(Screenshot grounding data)
──────────────────────────────

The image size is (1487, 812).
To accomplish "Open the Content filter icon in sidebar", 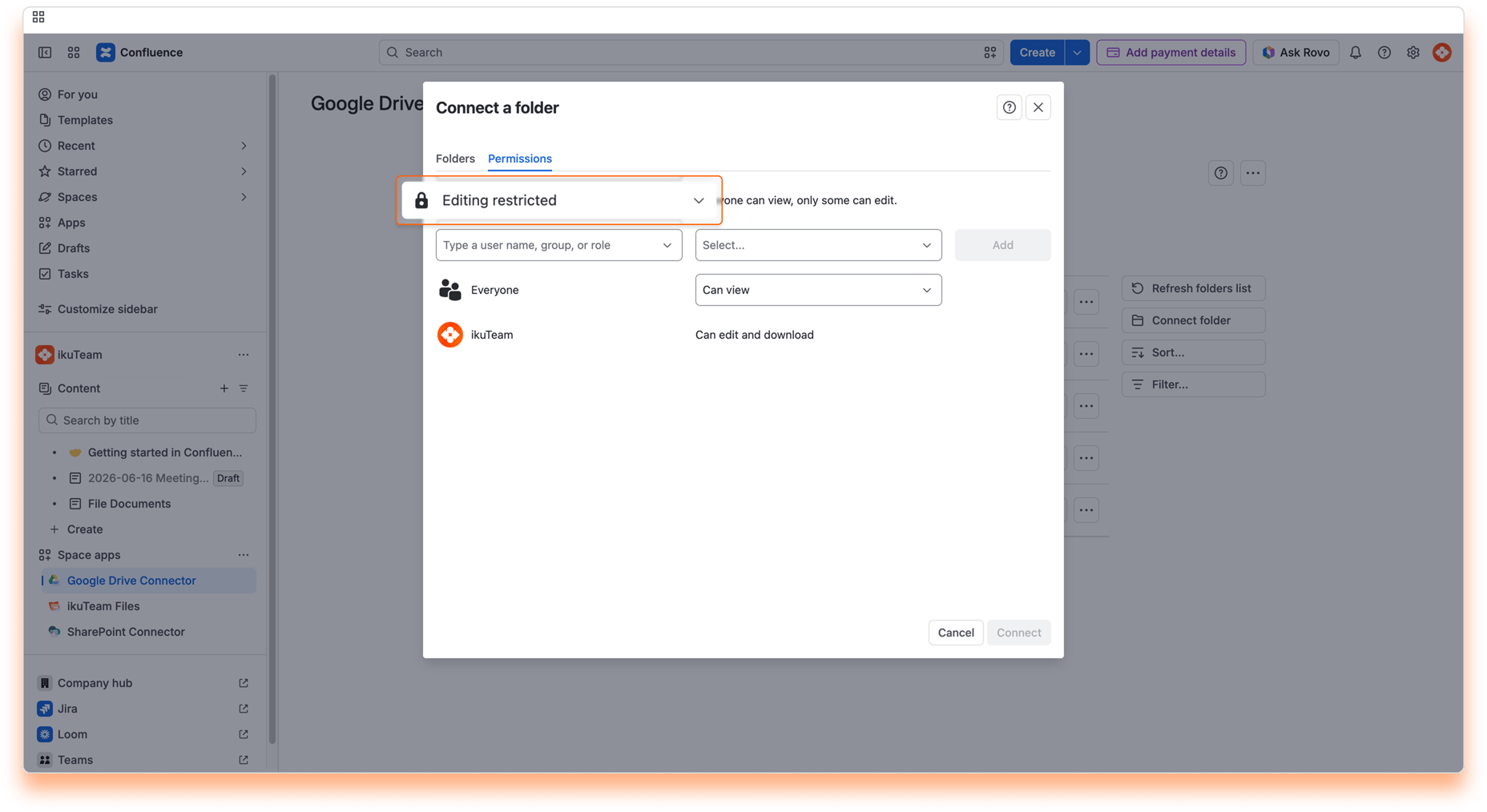I will tap(244, 388).
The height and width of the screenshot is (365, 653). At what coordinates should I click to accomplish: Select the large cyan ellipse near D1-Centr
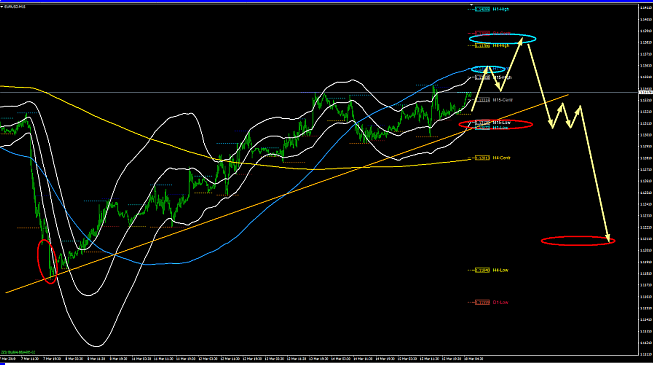coord(502,39)
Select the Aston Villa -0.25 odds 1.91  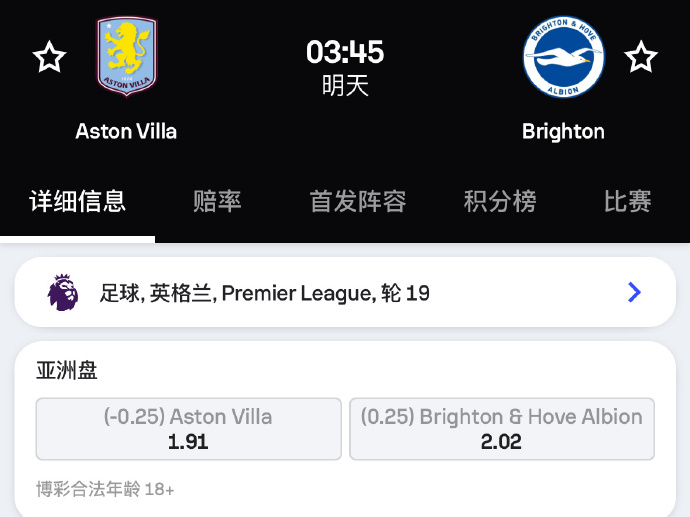point(188,429)
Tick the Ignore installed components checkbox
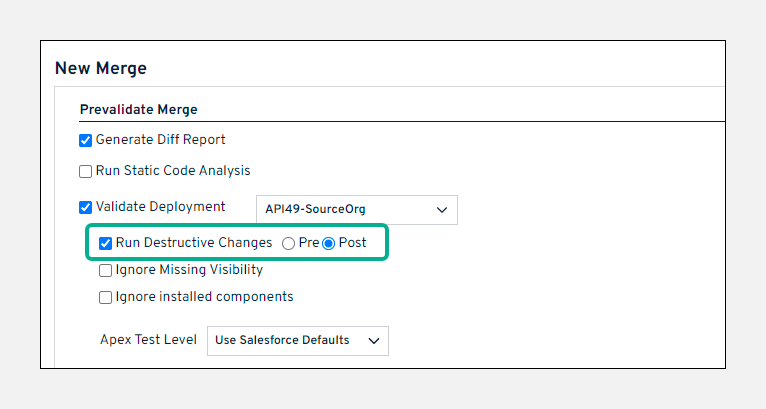The width and height of the screenshot is (766, 409). point(105,297)
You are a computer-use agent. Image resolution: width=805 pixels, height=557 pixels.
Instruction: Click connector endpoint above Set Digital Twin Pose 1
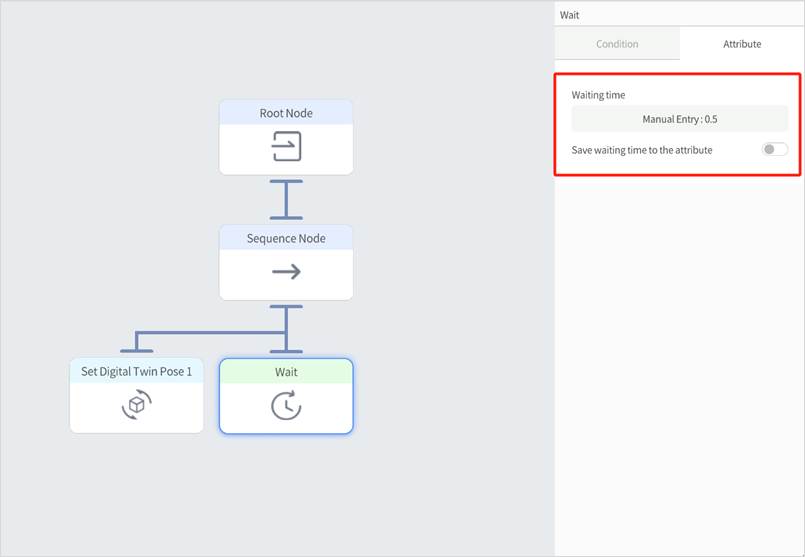136,350
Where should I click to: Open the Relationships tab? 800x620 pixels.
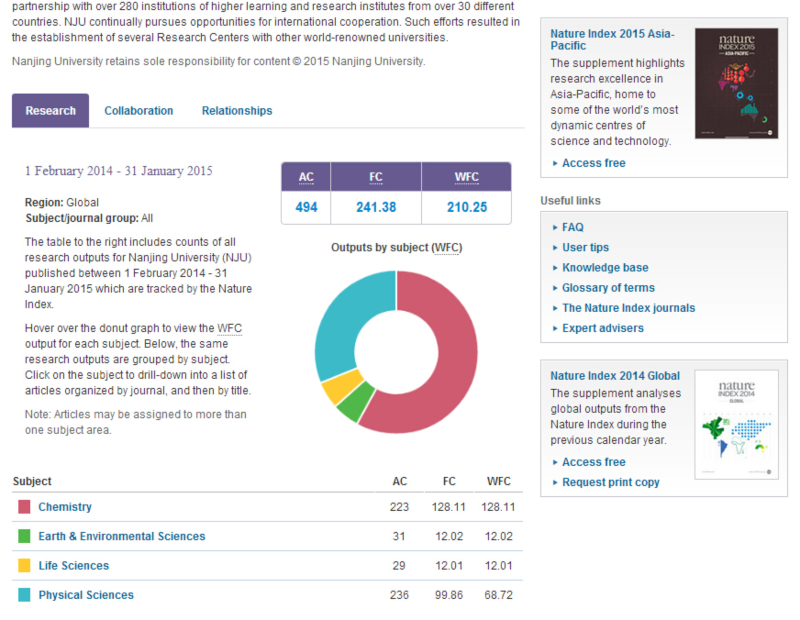click(x=236, y=111)

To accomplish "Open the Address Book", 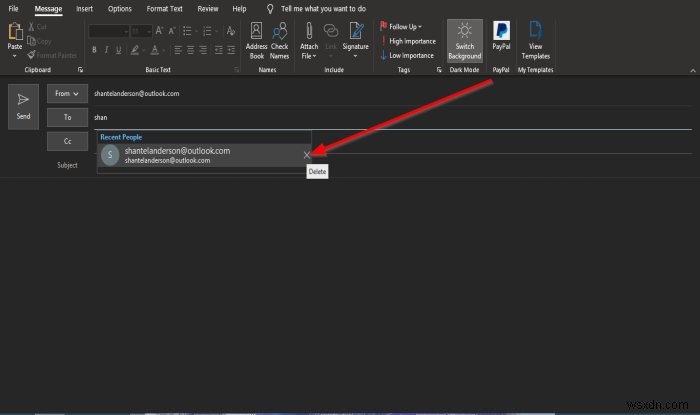I will (x=256, y=34).
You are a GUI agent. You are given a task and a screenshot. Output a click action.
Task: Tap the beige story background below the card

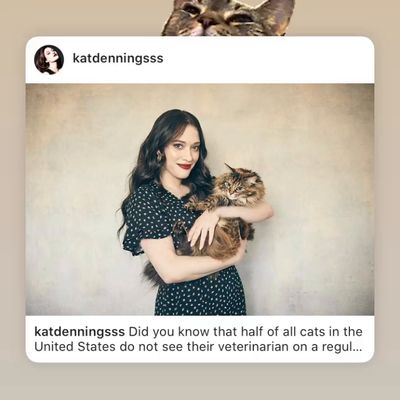point(200,382)
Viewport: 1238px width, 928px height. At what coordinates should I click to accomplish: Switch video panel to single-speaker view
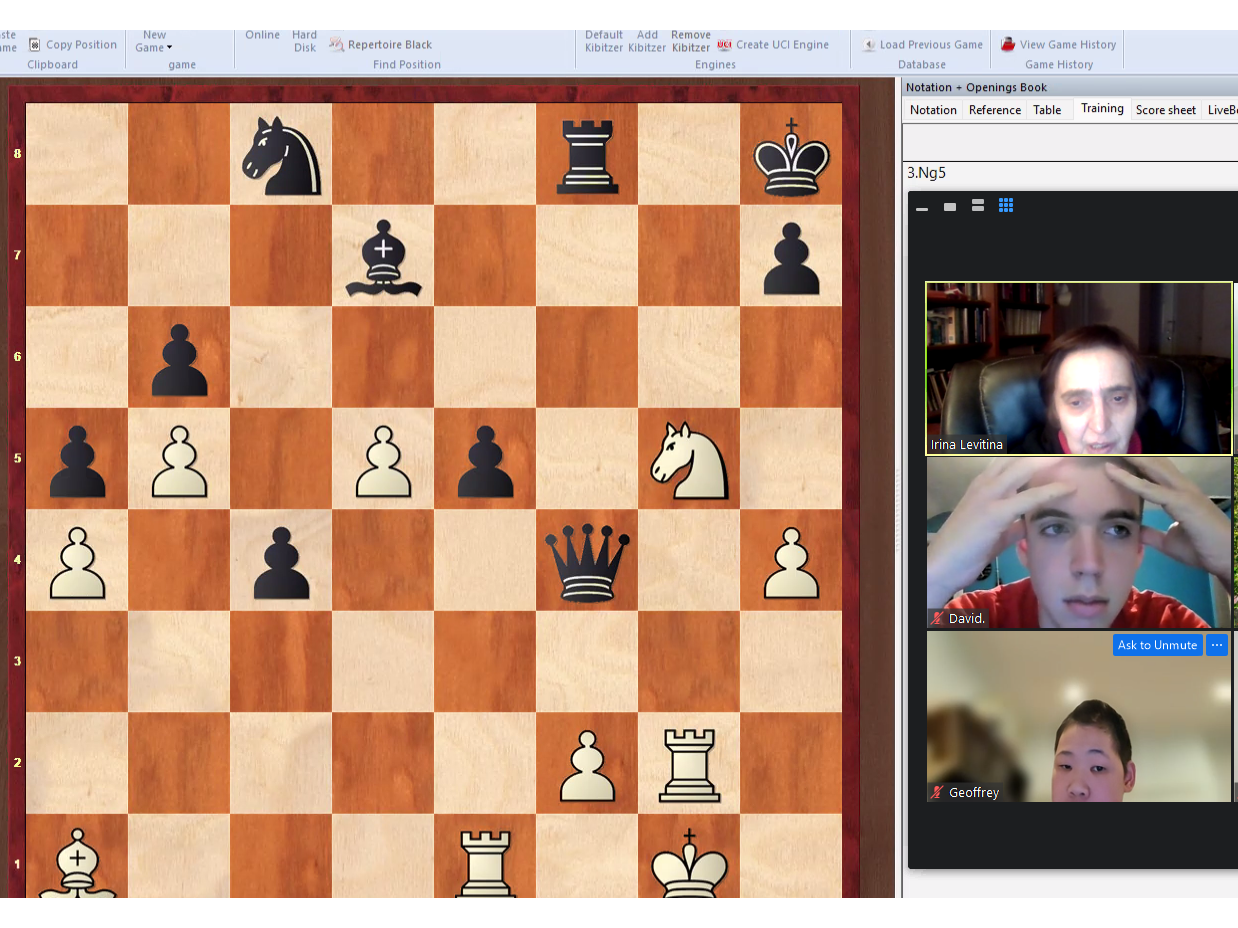(x=950, y=207)
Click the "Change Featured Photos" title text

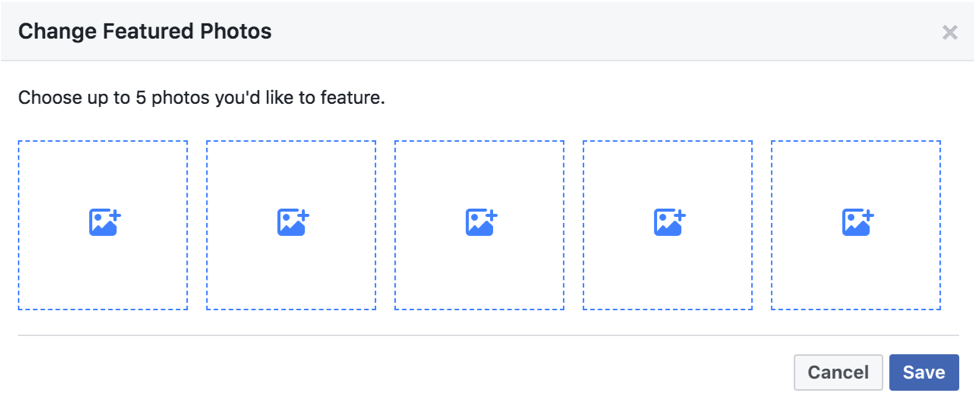click(x=145, y=30)
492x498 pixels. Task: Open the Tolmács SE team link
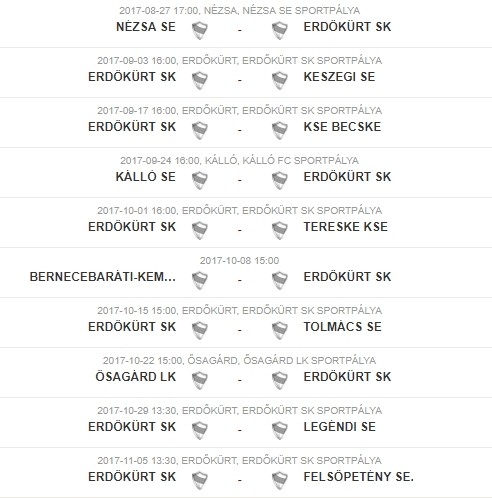(x=342, y=327)

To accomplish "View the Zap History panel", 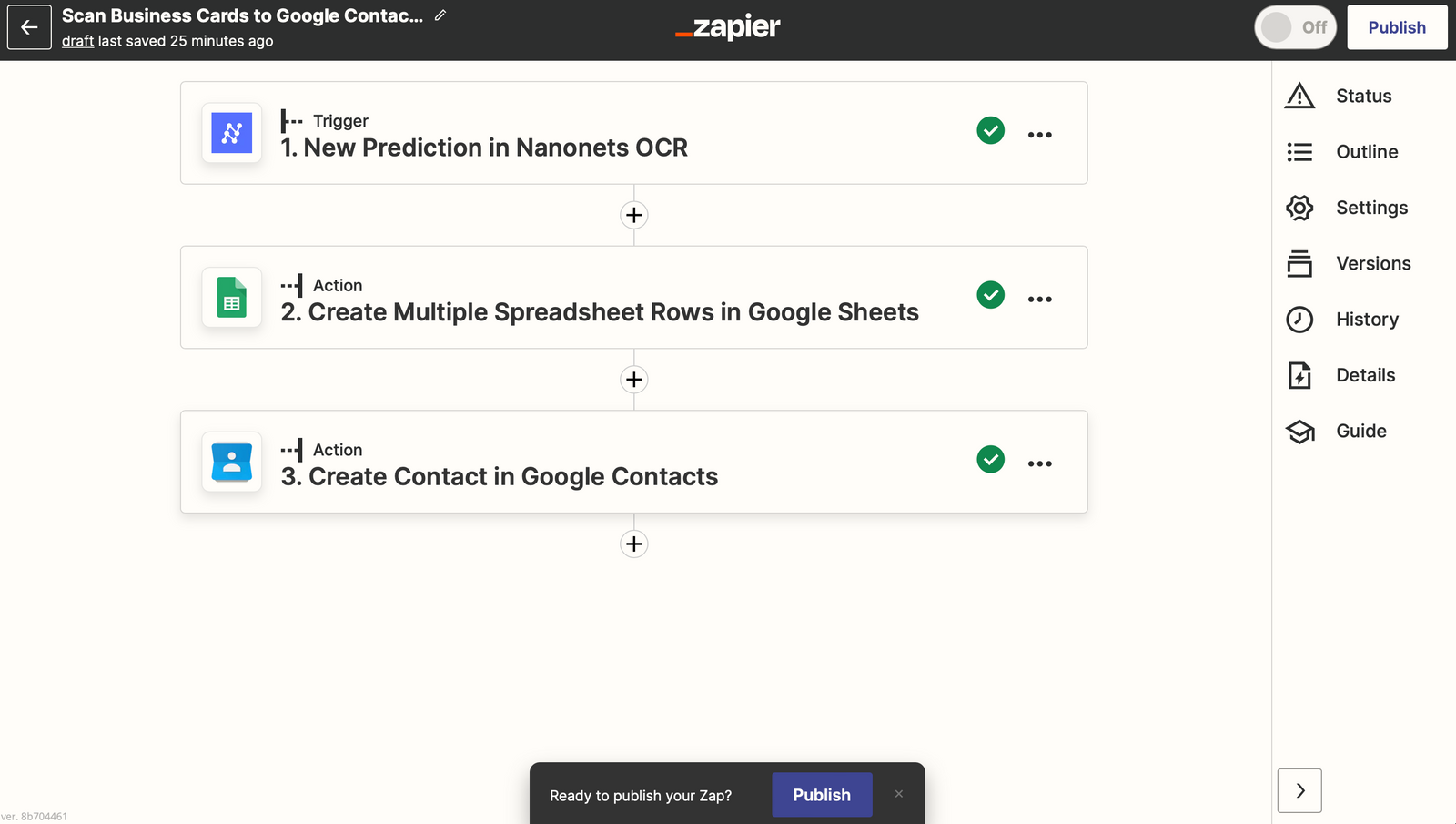I will 1368,320.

──────────────────────────────

■ YOUR OBJECTIVE
Return a copy of each line in the entries that contains "agent".

■ EXERCISE ANSWER
You are a computer-use agent. Image resolution: width=805 pixels, height=557 pixels.
You are a GUI agent. You are given a task and a screenshot. Output a click action.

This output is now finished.